The 1960 North Indian Ocean cyclone season featured two deadly tropical cyclones that collectively killed approximately 20,000 people collectively in East Pakistan (present-day Bangladesh). The Indian subcontinent divides the North Indian Ocean into two areas: the Bay of Bengal to the east and the Arabian Sea to the west. The official Regional Specialized Meteorological Centre for this basin is the India Meteorological Department (IMD), while the Joint Typhoon Warning Center releases unofficial advisories. On average, five storms form in the North Indian Ocean every season with dual peaks in activity during May and November. Cyclones that occurred between 45°E and 100°E were included in seasonal records by the IMD.

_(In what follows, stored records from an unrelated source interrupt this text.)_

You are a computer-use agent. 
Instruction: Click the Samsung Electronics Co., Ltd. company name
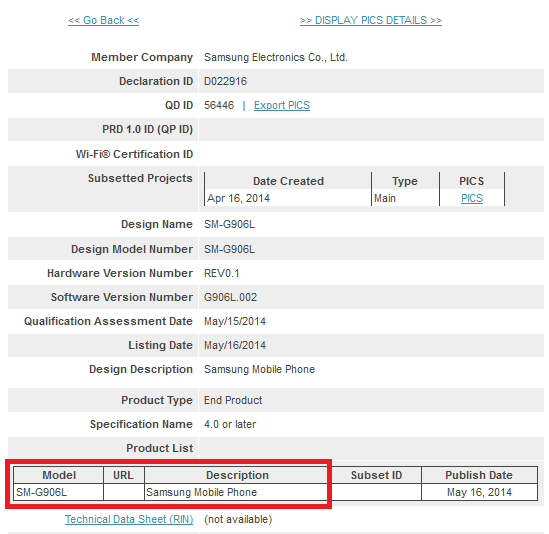276,57
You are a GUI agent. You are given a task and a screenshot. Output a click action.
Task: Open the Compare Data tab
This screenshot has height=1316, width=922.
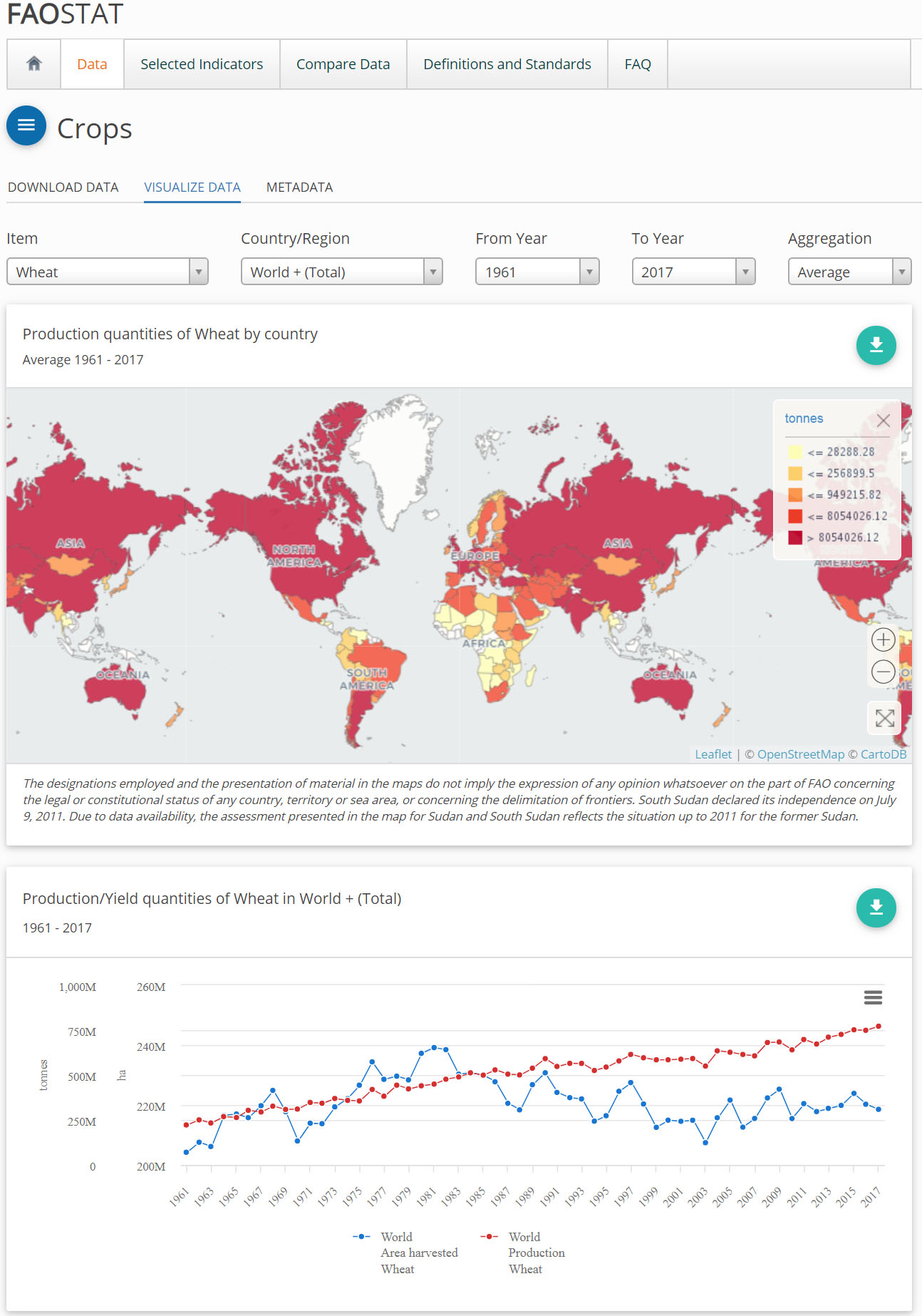click(343, 64)
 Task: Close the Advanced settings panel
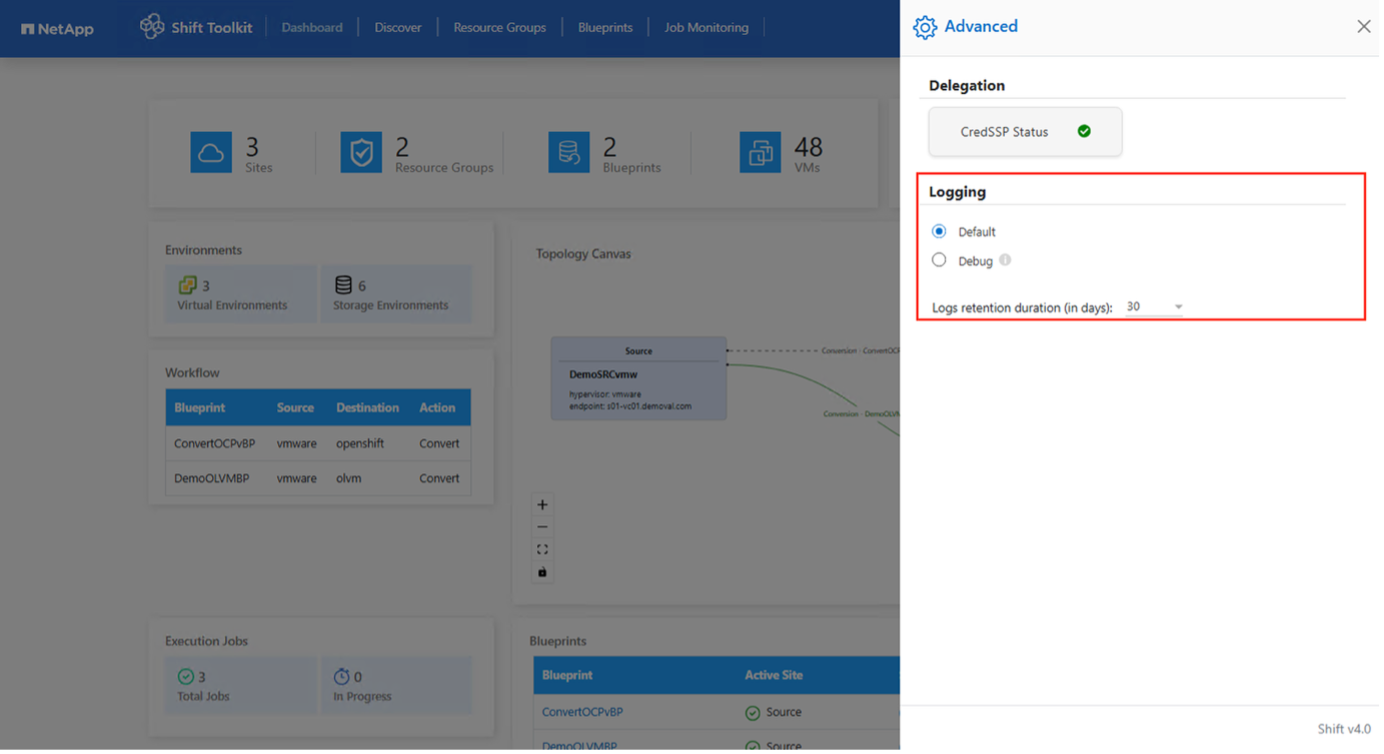point(1363,27)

Fifteen depressions developed during the 1960 season, with five becoming cyclonic storms. The majority of the activity took place in the Bay of Bengal, where eleven systems formed; however, the season's first storm formed over the Arabian Sea on May 10. The storm produced hurricane-force winds and attained a barometric air pressure of 974 mbar (hPa; 974 mbar). The deadliest and most intense cyclone of the season was Severe Cyclonic Storm Ten, which killed 14,174 in East Pakistan in early November. With peak winds estimated at 150 km/h and a pressure of 966.7 mbar (hPa; 966.7 mbar), it struck just three weeks after the previous system devastated the same area. The storm produced a 6.1 m storm tide that swept 16 km (10 mi) inland, submerging several small islands. The two storms left a combined 200,000–300,000 people homeless. These systems marked the start of an unusually active period of cyclones impacting East Pakistan, culminating ten years later with the 1970 Bhola cyclone, which killed between 300,000 and 500,000 people. During the 1960 season, several depressions impacted India with heavy rainfall. Collectively, these systems killed 167 people.

== Systems ==

=== Very Severe Cyclonic Storm One ===

On May 10, an area of low pressure was identified over the Arabian Sea roughly 400 km (250 mi) to the northwest of the Maldives. Moving northwestward, it gradually became more concentrated, becoming a depression by the evening of May 12. After turning more toward the west, the system continued to slowly deepen. On May 14, the S.S. Kampala sailed into the system, encountering 55 km/h winds and rough seas. Over the following two days, the depression intensified into a cyclonic storm, with gale-force winds extending 150 km (90 mi) from the center. During the overnight hours of May 16 through 17, the SS Mohammedi sailed almost directly into the center of the cyclone, reporting a barometric pressure of 974 mbar (hPa; 974 mbar) and 9.1 m waves. Several other vessels, such as the S.S. Saudi and S.S. Exchequer, encountered the storm. Both ships reported hurricane-force winds, and the latter endured seas as high as 15.2 m early on May 18. Later that day, the storm weakened so rapidly the crew of the S.S. Exchequer were able to watch the pressure on their barometer actively rise. The storm continued westward, moving ashore Al Mahrah Governorate in eastern South Yemen as a severe cyclonic storm on May 18, before dissipating. The next Yemeni landfall would not occur again until 2015 with Cyclone Chapala.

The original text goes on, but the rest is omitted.